## Task objective:
Please write back every entry exactly, character for character.

——————

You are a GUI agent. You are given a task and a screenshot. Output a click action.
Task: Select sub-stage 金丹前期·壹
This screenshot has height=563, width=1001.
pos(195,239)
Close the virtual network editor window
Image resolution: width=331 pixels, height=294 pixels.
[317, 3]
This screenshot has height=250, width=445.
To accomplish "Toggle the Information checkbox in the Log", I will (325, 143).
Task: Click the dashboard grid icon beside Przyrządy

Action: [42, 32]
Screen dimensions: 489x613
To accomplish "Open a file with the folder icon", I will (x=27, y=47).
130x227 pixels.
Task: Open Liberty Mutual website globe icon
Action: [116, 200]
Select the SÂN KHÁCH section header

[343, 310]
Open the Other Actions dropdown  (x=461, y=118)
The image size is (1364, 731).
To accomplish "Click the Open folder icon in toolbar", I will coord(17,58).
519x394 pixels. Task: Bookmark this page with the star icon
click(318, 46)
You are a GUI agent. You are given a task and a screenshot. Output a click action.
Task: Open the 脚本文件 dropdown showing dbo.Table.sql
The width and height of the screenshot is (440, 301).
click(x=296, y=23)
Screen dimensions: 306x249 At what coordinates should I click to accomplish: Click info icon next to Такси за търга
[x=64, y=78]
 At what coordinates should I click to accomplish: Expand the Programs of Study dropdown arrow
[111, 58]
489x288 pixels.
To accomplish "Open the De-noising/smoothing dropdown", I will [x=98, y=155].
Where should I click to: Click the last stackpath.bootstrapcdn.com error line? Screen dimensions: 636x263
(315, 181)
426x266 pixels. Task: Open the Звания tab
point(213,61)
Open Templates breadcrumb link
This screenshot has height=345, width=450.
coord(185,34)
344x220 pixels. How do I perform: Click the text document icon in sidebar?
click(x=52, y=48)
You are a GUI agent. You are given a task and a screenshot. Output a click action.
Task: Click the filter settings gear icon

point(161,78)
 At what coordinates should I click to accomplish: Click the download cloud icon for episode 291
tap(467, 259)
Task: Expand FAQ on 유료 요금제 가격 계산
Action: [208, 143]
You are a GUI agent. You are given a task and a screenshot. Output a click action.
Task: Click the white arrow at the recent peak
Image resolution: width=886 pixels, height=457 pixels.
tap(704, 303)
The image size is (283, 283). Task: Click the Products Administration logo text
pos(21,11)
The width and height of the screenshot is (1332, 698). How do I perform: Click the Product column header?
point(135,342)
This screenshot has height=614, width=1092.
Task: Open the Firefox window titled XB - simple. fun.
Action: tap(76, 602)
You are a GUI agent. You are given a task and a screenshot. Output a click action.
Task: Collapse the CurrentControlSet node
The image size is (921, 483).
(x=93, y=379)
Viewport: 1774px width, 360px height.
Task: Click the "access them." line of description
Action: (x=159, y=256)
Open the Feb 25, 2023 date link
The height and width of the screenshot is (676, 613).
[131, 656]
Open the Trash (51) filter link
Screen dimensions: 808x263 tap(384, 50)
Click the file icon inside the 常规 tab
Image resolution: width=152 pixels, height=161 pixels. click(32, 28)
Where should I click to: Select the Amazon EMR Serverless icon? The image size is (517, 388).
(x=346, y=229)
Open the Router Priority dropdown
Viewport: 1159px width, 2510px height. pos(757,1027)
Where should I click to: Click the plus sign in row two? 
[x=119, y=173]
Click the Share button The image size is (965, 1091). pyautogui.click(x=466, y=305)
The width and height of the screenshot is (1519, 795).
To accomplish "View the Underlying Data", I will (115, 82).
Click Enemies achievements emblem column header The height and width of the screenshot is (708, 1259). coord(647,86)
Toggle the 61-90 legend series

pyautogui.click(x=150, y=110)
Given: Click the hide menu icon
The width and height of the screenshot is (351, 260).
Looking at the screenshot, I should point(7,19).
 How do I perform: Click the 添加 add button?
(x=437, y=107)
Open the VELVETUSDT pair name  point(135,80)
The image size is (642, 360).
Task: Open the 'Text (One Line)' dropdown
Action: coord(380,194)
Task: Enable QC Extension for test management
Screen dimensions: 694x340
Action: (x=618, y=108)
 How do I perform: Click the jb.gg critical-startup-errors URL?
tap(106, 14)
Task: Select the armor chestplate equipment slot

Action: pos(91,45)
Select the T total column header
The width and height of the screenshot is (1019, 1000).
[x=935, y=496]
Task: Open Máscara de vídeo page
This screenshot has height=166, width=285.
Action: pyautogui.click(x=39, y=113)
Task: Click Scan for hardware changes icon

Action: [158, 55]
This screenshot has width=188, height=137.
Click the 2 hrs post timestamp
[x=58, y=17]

——————

## Solution for this problem:
You are a GUI agent. You are given a task and a screenshot. Output a click action.
Task: Select sub-stage 金丹前期·壹
This screenshot has height=563, width=1001.
pos(195,239)
Close the virtual network editor window
Image resolution: width=331 pixels, height=294 pixels.
[317, 3]
This screenshot has height=250, width=445.
To accomplish "Toggle the Information checkbox in the Log", I will (325, 143).
Task: Click the dashboard grid icon beside Przyrządy

Action: [42, 32]
Screen dimensions: 489x613
To accomplish "Open a file with the folder icon", I will (x=27, y=47).
130x227 pixels.
Task: Open Liberty Mutual website globe icon
Action: [116, 200]
Select the SÂN KHÁCH section header

[343, 310]
Open the Other Actions dropdown  (x=461, y=118)
The image size is (1364, 731).
To accomplish "Click the Open folder icon in toolbar", I will coord(17,58).
519x394 pixels. Task: Bookmark this page with the star icon
click(318, 46)
You are a GUI agent. You are given a task and a screenshot. Output a click action.
Task: Open the 脚本文件 dropdown showing dbo.Table.sql
The width and height of the screenshot is (440, 301).
click(x=296, y=23)
Screen dimensions: 306x249 At what coordinates should I click to accomplish: Click info icon next to Такси за търга
[x=64, y=78]
 At what coordinates should I click to accomplish: Expand the Programs of Study dropdown arrow
[111, 58]
489x288 pixels.
To accomplish "Open the De-noising/smoothing dropdown", I will [x=98, y=155].
Where should I click to: Click the last stackpath.bootstrapcdn.com error line? Screen dimensions: 636x263
(315, 181)
426x266 pixels. Task: Open the Звания tab
point(213,61)
Open Templates breadcrumb link
This screenshot has height=345, width=450.
coord(185,34)
344x220 pixels. How do I perform: Click the text document icon in sidebar?
click(x=52, y=48)
You are a GUI agent. You are given a task and a screenshot. Output a click action.
Task: Click the filter settings gear icon

point(161,78)
 At what coordinates should I click to accomplish: Click the download cloud icon for episode 291
tap(467, 259)
Task: Expand FAQ on 유료 요금제 가격 계산
Action: [208, 143]
You are a GUI agent. You are given a task and a screenshot. Output a click action.
Task: Click the white arrow at the recent peak
Image resolution: width=886 pixels, height=457 pixels.
tap(704, 303)
The image size is (283, 283). Task: Click the Products Administration logo text
pos(21,11)
The width and height of the screenshot is (1332, 698). How do I perform: Click the Product column header?
point(135,342)
This screenshot has height=614, width=1092.
Task: Open the Firefox window titled XB - simple. fun.
Action: tap(76, 602)
You are a GUI agent. You are given a task and a screenshot. Output a click action.
Task: Collapse the CurrentControlSet node
The image size is (921, 483).
(x=93, y=379)
Viewport: 1774px width, 360px height.
Task: Click the "access them." line of description
Action: (x=159, y=256)
Open the Feb 25, 2023 date link
The height and width of the screenshot is (676, 613).
[131, 656]
Open the Trash (51) filter link
Screen dimensions: 808x263 tap(384, 50)
Click the file icon inside the 常规 tab
Image resolution: width=152 pixels, height=161 pixels. click(32, 28)
Where should I click to: Select the Amazon EMR Serverless icon? The image size is (517, 388).
(x=346, y=229)
Open the Router Priority dropdown
Viewport: 1159px width, 2510px height. pos(757,1027)
Where should I click to: Click the plus sign in row two? 
[x=119, y=173]
Click the Share button The image size is (965, 1091). pyautogui.click(x=466, y=305)
The width and height of the screenshot is (1519, 795).
To accomplish "View the Underlying Data", I will (115, 82).
Click Enemies achievements emblem column header The height and width of the screenshot is (708, 1259). coord(647,86)
Toggle the 61-90 legend series

pyautogui.click(x=150, y=110)
Given: Click the hide menu icon
The width and height of the screenshot is (351, 260).
Looking at the screenshot, I should point(7,19).
 How do I perform: Click the 添加 add button?
(x=437, y=107)
Open the VELVETUSDT pair name  point(135,80)
The image size is (642, 360).
Task: Open the 'Text (One Line)' dropdown
Action: coord(380,194)
Task: Enable QC Extension for test management
Screen dimensions: 694x340
Action: (x=618, y=108)
 How do I perform: Click the jb.gg critical-startup-errors URL?
tap(106, 14)
Task: Select the armor chestplate equipment slot

Action: pos(91,45)
Select the T total column header
The width and height of the screenshot is (1019, 1000).
[x=935, y=496]
Task: Open Máscara de vídeo page
This screenshot has height=166, width=285.
Action: pyautogui.click(x=39, y=113)
Task: Click Scan for hardware changes icon

Action: [158, 55]
This screenshot has width=188, height=137.
Click the 2 hrs post timestamp
[x=58, y=17]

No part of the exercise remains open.